* _PROBLEM DETAILS_: Write out all of the entries exactly as given.
───
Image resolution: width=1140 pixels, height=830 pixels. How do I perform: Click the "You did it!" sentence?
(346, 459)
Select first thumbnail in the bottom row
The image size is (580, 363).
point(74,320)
───
* _FINISHED EXERCISE_:
Image resolution: width=1140 pixels, height=830 pixels. How do I perform: Click the "You did it!" sentence?
(346, 459)
Select first thumbnail in the bottom row
The image size is (580, 363).
point(74,320)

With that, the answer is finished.